If you or someone close to you has gone through a particularly difficult time, chances are you’ve heard this well-meaning question from every corner. “What can I do to help?” ask friends, relatives, neighbors and coworkers—even people you barely know.
When there is an illness or a death in the family, your voicemail box will overflow with people wanting a response to this question. The concern is touching, but finding an answer can sometimes prove difficult.
When my mother first fell ill, my family and I got this question a lot. But there was a small contingent of my mom’s friends who didn’t ask—because they knew better. They knew that we were so sleep-deprived, distracted and full of grief that we couldn’t even focus on the question long enough to answer it. Instead of asking, they acted. They knew there was one thing we undoubtedly needed right then, and that was food. So they fed us.
For the whole month my mom was in the hospital, they arranged a meal drop-off every couple of days at our house. They organized a rotating group of a dozen people who cooked full-fledged meals for us and leave them in coolers on our front porch. We didn’t have to see or thank anyone who left food for us; we didn’t even have to be home.
When we arrived home late, exhausted from a day of emotional turmoil at the hospital, there was food waiting for us. There were stuffed peppers and eggplant parmesan, there were casseroles and enchiladas, there was soup and homemade bread. All of it was delicious, because we were starving and grateful to be eating a hot meal each time.
This was the most meaningful and practical gesture of care we received during that time. It not only meant that we got fed, but also that we had fewer things to worry about: What do I want to eat? Where can I get it or when will I have the time to cook it? It removed some choices from our decision-heavy days, and it sustained us in a very real way. It is easy to forget about your own needs when you’re taking care of somebody else, but that’s when those needs are all the more important to address: You cannot pour from an empty cup.
This time around, as we go through another family crisis, I am once more reminded of food’s ability to sustain and comfort us during dark times. The night after I got the phone call to come home, a friend took me out to a yoga class and to dinner at Vinaigrette, two very healthy decisions that I probably wouldn’t have made on my own. I have another faraway friend who has made it her job to check that I’m eating at regular intervals. This may seem like a small gesture, but it has a big impact—and it shows me clearly how much she cares.
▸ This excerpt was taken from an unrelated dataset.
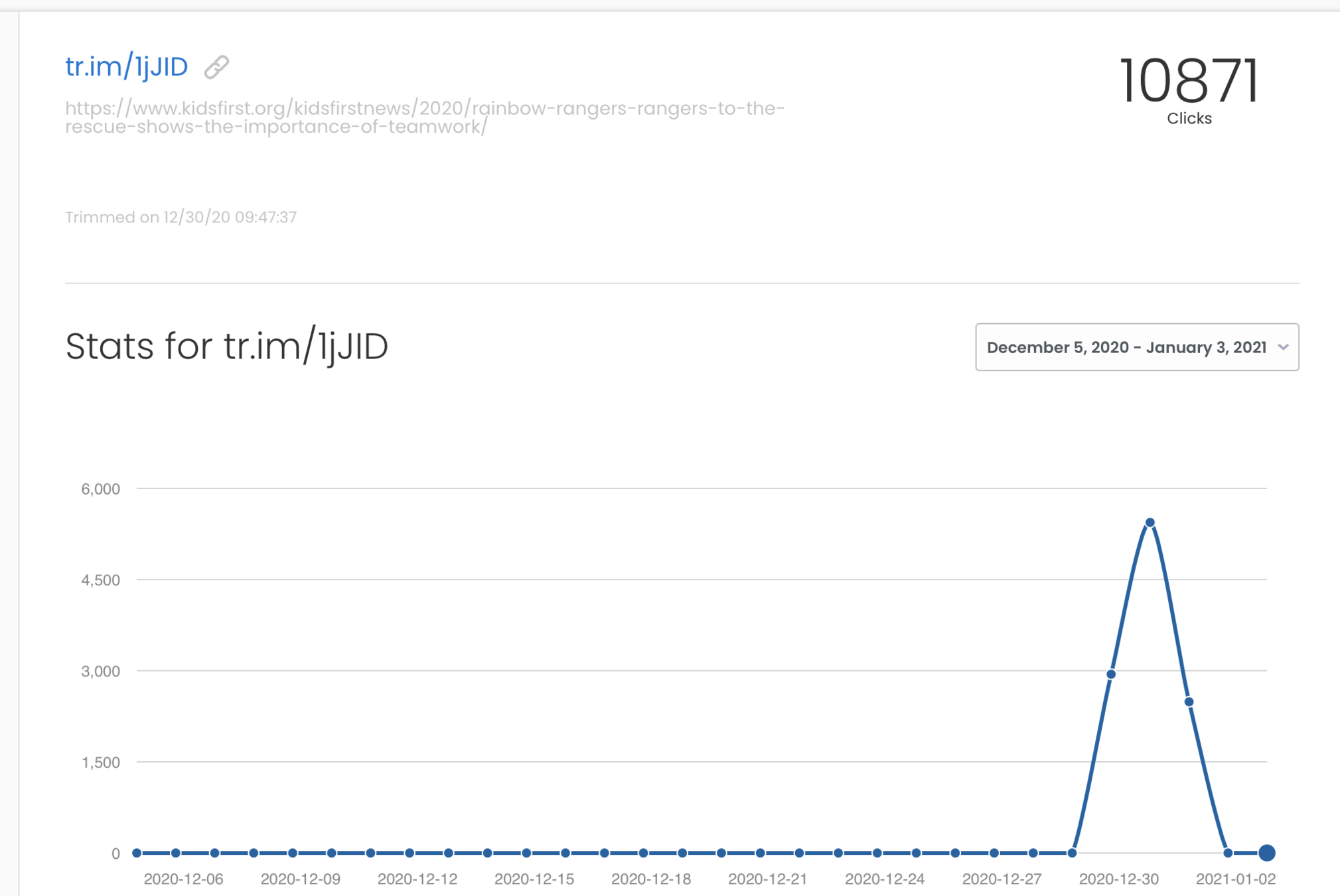1340x896 pixels.
Task: Click the date range chevron arrow
Action: (1283, 347)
If you have a friend or loved one who’s going through a crisis or a particularly emotional time, I encourage you to show your care by feeding them. Cooking them a healthy, filling meal is great—picking up take-out is fine too. Make sure you know about any allergies or dietary restrictions before you make a delivery, but don’t go out of your way to make anything gourmet or outside your culinary comfort zone; trust me when I say they will be grateful and beyond caring too much about the details. If they can leave the house for a while, taking them out for dinner will be a very appreciated gesture, as it gets them outside for a while and can make them feel like a part of the world again. If you’re far away and can’t feed them directly, you can always mail some snack food or order delivery from afar.
(As a side note: Do not bring alcohol to somebody who’s going through a crisis, and limit the number of drinks if you take them out to a bar or restaurant. Remember that alcohol is a depressant, and it is certainly not helpful if they have to make difficult decisions anytime soon.)
Food won’t fix the problem that your loved one is going through, and it may seem like a small gesture in the face of whatever they’re going through. But any crisis, no matter how awful, can be made a little more manageable with a full stomach.